▶ PROVIDED RECORDS:
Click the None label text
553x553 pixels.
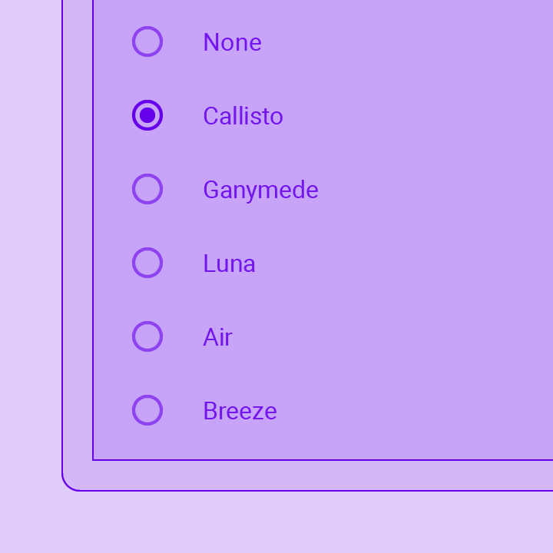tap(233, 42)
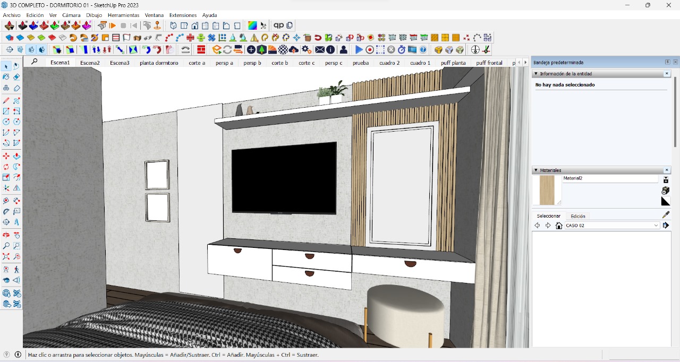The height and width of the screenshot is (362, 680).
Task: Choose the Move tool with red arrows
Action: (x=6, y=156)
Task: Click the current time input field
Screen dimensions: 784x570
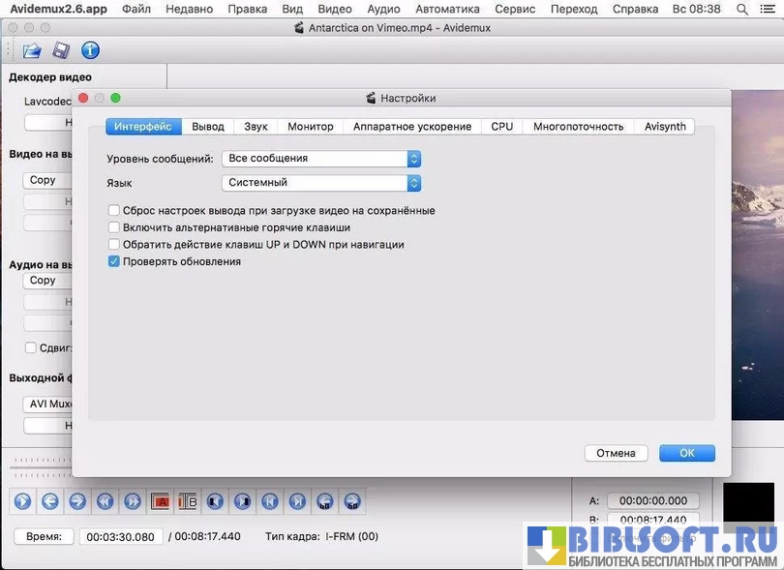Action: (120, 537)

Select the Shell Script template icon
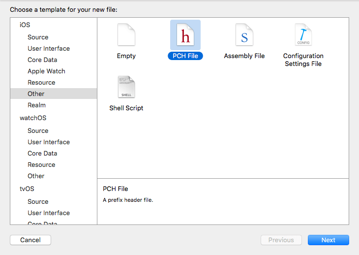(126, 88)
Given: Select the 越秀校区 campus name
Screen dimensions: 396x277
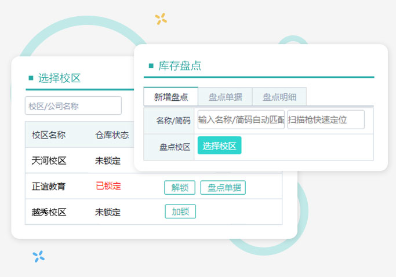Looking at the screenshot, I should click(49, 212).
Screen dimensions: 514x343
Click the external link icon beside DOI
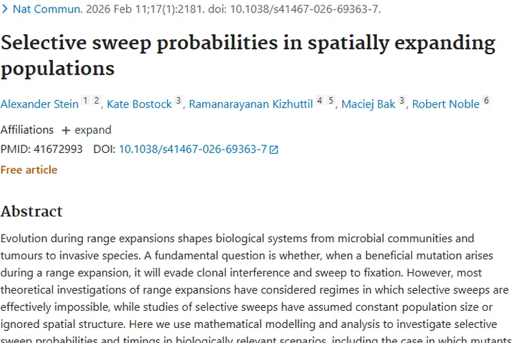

▶ REQUIRED ACTION: All entries above, minus the pictures, should be repeated exactly.

▶ THE COMPLETED TASK:
Click the None label text
553x553 pixels.
tap(233, 42)
The height and width of the screenshot is (362, 680).
Task: Choose the Move tool with red arrows
Action: (x=6, y=156)
Task: Click the current time input field
Screen dimensions: 784x570
Action: (120, 537)

Select the Shell Script template icon
(126, 88)
Given: Select the 越秀校区 campus name
Screen dimensions: 396x277
Looking at the screenshot, I should click(49, 212).
Screen dimensions: 514x343
Click the external link icon beside DOI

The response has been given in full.